I got these Black Specks After my IPL, what are they?

Is hyperpigmentation a side effect of IPL? I had my IPL last week and I have some black specks on my face. What are they and when will they leave? I really hope that they do not stay around too long. If they do, I will have to go back to my doctor and ask for my money back. I did not spend all of that cash to have black spots on my face.

kellly

F, 38, Nevada

Tags:woman age 35-44 dark spots hyperpigmentation

Over time, different areas of our skin that may have been damaged by excessive sun exposure can cause what are commonly referred to as dark spots, brown spots, etc. These spots are most unflattering on the face, but can be equally annoying on other areas such as your chest, hands, and arms. IPL is an effective way to eliminate these spots.

IPL uses light waves to target problem areas by pulling the pigmentation up through the layers of skin until it reaches the surface layer and eventually flakes or crusts off. The quick flash of light on the skin has been described by many as being similar to the feeling of a rubber band snapping on your face. A numbing cream will be applied before the treatment begins, but you may still feel a little stinging.

After an IPL treatment, it can take the skin between a week and 14 days to fully heal. Immediately after the treatment, your skin may have some pink or red marks and you may experience a sunburn-like feeling on the areas treated for the first day or so. Some areas on the skin will look darker immediately and continue to darken over the next few days.

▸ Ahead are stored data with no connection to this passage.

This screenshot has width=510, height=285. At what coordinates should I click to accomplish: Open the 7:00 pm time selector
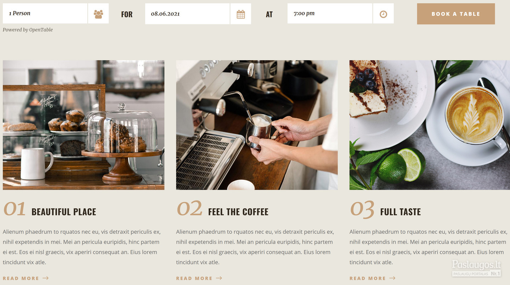pos(330,13)
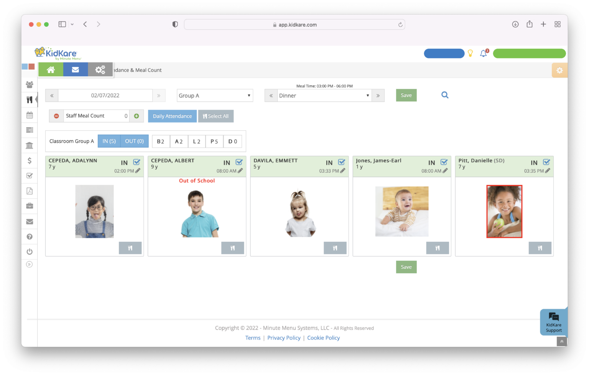Select the IN (5) tab

click(x=109, y=141)
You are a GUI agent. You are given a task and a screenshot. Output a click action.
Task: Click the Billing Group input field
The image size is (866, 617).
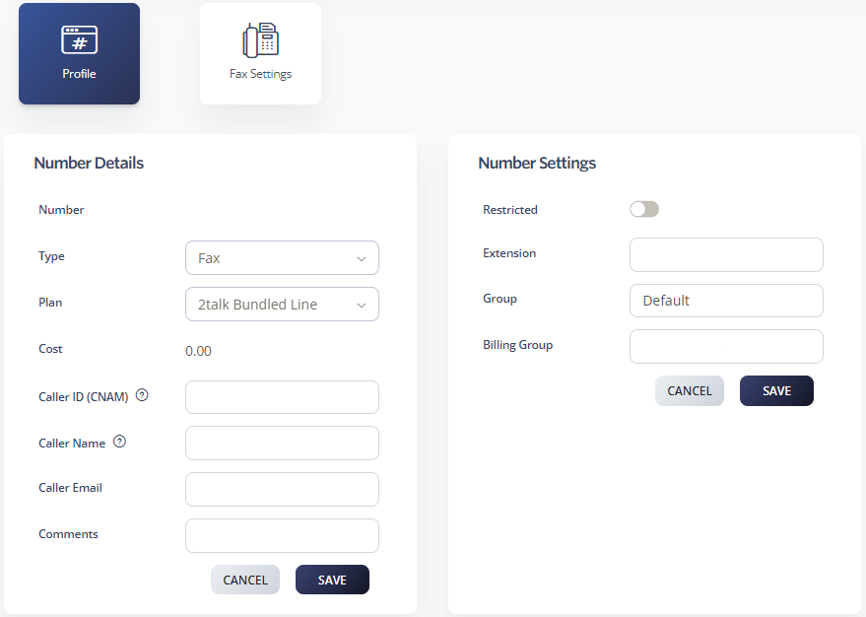coord(726,346)
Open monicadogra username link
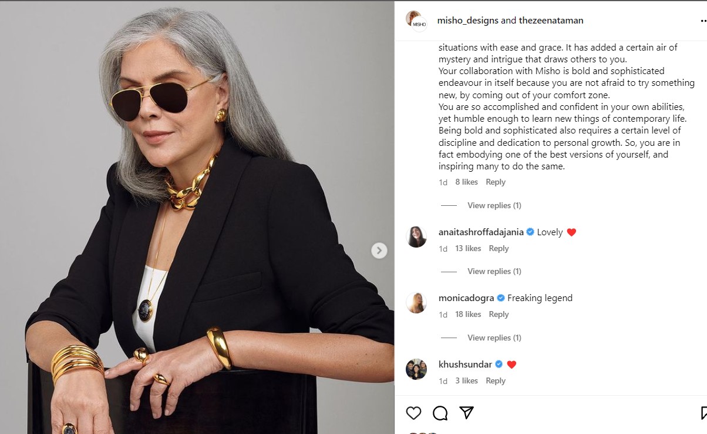This screenshot has width=707, height=434. point(466,298)
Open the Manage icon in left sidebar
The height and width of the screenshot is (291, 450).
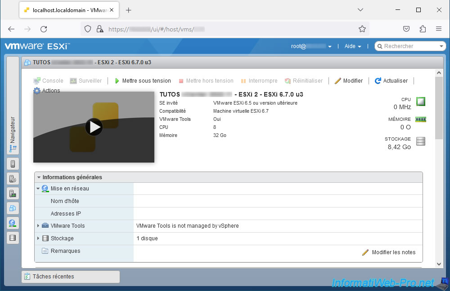[13, 179]
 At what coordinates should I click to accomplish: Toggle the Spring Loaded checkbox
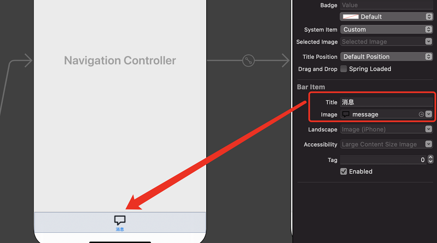coord(344,69)
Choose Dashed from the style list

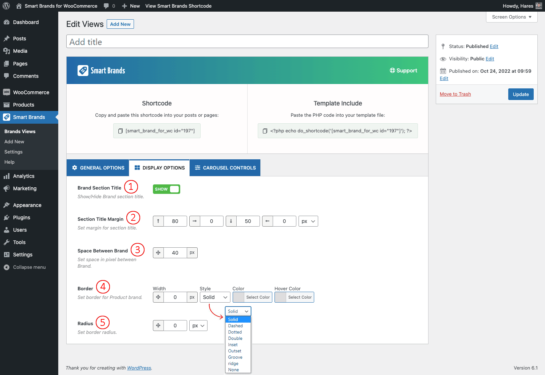(236, 326)
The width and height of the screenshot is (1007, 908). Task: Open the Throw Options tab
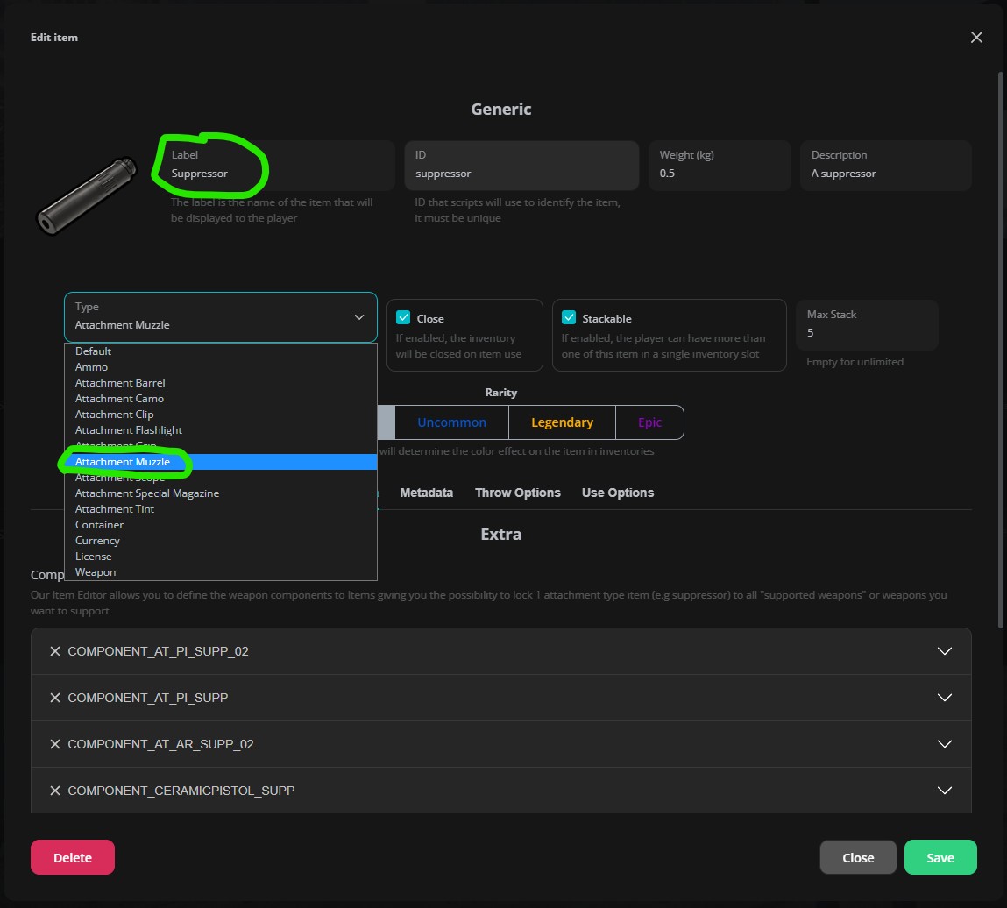pos(517,493)
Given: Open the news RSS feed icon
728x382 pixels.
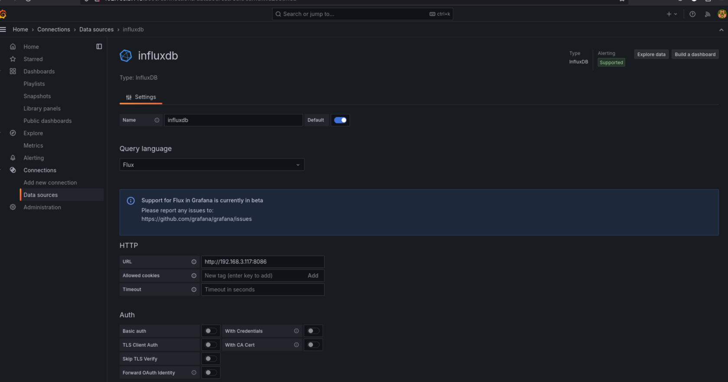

Some pigmentation -- similar to what you describe -- will darken so much that it will look like coffee grounds on the skin. After about a week, the dead skin cells will start to flake off. Don’t pick or scratch the areas, and for the best results, let the skin exfoliate naturally.

If you aren’t happy with the way you look after two weeks, you should return to the dermatologist or plastic surgeon's office that performed the procedure and have them evaluate your progress.

It's difficult for me to offer you much advice without seeing a photo of your condition, but the black specks on your face are typical results of an IPL treatment (Intense Pulse Light). If they have the look of coffee grounds, it's a good sign your face is healing correctly. They should start to flake off within seven to ten days of the procedure.

The doctor who performed the procedure should have explained the healing process in full to you. But if you have an issue or believe something isn’t quite right, then by all means you should go back to their office and have them examine you.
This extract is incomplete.